*Material provided*:
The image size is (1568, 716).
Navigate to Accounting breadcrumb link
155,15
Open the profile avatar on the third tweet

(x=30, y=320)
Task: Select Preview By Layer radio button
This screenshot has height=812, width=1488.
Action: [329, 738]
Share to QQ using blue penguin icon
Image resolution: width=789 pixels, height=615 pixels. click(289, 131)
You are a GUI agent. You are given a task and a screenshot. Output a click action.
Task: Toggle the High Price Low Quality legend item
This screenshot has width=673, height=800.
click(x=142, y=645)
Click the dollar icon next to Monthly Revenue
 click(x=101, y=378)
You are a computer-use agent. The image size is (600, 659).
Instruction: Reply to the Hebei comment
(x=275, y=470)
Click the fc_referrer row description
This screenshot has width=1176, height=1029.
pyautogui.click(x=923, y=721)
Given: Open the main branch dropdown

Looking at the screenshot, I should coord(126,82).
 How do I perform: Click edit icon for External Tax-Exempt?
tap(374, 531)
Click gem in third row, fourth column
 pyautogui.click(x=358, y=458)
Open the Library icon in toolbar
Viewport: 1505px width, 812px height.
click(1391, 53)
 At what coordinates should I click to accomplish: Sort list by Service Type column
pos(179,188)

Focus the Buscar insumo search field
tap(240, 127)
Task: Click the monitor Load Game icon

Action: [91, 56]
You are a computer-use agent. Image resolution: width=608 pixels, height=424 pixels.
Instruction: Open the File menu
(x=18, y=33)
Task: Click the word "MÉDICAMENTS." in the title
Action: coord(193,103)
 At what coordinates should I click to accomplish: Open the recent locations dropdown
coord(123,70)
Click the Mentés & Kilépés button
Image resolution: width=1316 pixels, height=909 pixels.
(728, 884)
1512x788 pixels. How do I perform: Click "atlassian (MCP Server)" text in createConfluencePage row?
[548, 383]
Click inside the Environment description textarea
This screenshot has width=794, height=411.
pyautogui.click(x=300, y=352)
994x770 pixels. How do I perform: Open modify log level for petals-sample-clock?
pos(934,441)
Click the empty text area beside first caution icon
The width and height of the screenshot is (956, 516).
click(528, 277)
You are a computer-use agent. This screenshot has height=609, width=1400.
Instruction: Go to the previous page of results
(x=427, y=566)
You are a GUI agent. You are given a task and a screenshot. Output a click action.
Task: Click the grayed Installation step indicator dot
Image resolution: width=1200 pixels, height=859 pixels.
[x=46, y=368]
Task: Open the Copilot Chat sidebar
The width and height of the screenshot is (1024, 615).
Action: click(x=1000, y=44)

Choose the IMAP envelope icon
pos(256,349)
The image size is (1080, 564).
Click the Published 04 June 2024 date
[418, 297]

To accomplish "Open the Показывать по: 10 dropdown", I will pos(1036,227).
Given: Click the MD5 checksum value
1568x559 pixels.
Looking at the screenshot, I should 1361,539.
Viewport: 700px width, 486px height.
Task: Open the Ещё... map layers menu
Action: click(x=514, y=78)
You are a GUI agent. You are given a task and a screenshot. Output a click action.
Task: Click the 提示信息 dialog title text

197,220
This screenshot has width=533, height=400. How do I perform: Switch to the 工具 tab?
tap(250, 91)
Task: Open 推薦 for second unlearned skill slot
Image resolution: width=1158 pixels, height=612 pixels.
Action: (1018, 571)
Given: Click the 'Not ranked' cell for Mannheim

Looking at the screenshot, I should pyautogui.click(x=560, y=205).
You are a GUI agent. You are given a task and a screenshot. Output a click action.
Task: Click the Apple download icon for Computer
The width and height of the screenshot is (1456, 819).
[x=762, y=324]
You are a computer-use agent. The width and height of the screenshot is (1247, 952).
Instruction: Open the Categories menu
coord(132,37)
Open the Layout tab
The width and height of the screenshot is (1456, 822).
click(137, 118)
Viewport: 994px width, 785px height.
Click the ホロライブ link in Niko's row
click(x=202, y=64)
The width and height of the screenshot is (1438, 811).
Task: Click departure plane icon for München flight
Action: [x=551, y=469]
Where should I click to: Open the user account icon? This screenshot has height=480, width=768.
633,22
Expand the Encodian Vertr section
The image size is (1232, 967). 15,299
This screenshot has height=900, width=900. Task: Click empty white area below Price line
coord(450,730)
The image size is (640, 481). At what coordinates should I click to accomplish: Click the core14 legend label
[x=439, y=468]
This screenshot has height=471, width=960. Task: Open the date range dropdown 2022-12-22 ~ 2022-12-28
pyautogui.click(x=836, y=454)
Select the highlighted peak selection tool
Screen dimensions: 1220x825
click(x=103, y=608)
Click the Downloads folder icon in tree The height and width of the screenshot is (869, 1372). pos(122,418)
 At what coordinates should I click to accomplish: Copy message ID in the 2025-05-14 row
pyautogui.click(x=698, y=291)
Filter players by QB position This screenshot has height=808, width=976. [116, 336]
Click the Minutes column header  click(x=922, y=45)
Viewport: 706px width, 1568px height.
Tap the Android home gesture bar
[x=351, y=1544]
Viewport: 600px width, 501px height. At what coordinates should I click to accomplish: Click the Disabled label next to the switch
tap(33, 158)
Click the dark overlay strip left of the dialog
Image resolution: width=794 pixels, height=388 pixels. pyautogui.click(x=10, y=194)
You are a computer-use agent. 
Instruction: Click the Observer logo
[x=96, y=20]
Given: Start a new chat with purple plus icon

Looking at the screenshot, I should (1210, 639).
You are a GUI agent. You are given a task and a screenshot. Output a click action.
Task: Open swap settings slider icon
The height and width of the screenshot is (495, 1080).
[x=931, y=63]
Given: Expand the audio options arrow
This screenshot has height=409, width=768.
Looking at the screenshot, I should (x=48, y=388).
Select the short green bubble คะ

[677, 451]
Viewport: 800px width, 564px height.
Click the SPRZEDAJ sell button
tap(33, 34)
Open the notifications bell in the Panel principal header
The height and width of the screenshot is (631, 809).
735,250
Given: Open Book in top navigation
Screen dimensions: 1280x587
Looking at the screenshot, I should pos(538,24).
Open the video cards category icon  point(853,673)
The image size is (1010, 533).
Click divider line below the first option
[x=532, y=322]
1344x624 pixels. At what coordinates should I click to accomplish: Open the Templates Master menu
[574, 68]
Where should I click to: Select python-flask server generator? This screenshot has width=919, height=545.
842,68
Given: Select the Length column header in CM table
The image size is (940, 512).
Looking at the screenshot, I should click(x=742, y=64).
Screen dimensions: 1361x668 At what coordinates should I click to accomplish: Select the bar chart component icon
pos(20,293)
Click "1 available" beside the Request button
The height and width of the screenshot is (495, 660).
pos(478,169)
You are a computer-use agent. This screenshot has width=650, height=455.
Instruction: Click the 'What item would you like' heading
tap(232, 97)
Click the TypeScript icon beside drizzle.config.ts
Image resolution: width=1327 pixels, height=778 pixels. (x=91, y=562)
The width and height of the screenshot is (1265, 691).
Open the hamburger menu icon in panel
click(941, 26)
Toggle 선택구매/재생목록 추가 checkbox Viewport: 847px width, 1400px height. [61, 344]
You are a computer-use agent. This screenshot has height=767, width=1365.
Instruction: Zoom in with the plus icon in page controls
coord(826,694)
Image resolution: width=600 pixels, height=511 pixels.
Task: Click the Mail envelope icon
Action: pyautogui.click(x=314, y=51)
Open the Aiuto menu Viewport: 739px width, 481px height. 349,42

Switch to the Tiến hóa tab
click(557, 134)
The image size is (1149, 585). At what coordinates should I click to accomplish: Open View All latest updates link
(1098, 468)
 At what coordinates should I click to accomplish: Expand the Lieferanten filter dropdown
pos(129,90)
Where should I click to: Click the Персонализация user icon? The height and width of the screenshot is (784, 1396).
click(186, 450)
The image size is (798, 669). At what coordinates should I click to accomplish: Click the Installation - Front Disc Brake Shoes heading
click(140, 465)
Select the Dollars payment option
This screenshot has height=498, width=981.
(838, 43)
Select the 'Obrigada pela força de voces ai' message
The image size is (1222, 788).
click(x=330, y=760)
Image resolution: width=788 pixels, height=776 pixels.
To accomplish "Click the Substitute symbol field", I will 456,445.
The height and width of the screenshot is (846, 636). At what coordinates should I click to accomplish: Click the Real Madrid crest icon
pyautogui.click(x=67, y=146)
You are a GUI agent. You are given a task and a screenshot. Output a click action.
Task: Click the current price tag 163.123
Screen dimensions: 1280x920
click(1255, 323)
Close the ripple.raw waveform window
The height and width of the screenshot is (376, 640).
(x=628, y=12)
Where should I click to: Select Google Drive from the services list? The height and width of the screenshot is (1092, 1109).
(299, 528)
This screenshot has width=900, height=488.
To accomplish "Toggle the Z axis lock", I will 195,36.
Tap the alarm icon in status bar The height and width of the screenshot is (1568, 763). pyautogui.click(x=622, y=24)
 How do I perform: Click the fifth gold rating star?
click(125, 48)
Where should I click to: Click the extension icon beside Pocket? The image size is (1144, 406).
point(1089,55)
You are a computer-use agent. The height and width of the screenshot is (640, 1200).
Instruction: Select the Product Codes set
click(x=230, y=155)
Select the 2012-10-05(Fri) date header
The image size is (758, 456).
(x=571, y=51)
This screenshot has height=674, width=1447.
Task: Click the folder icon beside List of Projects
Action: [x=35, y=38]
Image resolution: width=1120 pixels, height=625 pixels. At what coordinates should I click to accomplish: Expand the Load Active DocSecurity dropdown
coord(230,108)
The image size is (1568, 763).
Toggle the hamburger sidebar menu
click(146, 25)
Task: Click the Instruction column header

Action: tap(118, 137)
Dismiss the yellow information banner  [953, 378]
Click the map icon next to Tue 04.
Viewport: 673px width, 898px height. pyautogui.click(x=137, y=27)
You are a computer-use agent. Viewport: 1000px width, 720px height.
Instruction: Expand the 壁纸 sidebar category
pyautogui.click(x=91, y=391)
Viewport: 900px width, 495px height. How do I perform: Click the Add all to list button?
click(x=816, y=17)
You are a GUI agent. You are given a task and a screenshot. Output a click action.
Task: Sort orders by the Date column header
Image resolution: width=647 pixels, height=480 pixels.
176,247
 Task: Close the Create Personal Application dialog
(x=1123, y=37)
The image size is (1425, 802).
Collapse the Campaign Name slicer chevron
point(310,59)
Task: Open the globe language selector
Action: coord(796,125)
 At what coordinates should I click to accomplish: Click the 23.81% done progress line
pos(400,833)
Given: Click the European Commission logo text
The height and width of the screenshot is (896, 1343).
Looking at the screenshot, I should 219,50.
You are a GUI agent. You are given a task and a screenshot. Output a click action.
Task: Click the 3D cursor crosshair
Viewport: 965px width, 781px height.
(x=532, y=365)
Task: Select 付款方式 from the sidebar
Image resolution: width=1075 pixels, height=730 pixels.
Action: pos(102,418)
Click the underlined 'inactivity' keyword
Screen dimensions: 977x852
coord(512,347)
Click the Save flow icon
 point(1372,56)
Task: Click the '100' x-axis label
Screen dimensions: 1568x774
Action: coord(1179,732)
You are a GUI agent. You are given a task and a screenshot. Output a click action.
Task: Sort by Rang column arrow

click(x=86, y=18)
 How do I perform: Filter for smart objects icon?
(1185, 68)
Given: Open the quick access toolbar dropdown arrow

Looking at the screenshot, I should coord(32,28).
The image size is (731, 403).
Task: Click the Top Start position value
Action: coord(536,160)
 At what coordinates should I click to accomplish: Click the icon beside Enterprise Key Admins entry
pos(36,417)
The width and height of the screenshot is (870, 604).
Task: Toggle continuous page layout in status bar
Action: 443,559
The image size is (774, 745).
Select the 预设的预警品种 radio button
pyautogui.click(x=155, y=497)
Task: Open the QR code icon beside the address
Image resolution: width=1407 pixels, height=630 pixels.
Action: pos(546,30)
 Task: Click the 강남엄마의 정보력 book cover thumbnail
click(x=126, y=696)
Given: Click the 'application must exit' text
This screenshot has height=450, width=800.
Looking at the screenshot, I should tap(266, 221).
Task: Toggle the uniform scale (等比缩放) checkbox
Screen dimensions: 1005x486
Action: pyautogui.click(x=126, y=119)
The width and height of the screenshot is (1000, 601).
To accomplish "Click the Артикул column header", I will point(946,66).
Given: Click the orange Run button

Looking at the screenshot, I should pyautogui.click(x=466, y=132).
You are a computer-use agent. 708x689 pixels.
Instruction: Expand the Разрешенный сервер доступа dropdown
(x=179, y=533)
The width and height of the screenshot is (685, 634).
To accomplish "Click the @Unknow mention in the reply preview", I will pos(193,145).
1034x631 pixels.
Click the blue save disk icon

*Task item*:
Check each line of the listing for the word "will". Report how many lines have it, and nothing more.

*The completed task*:
5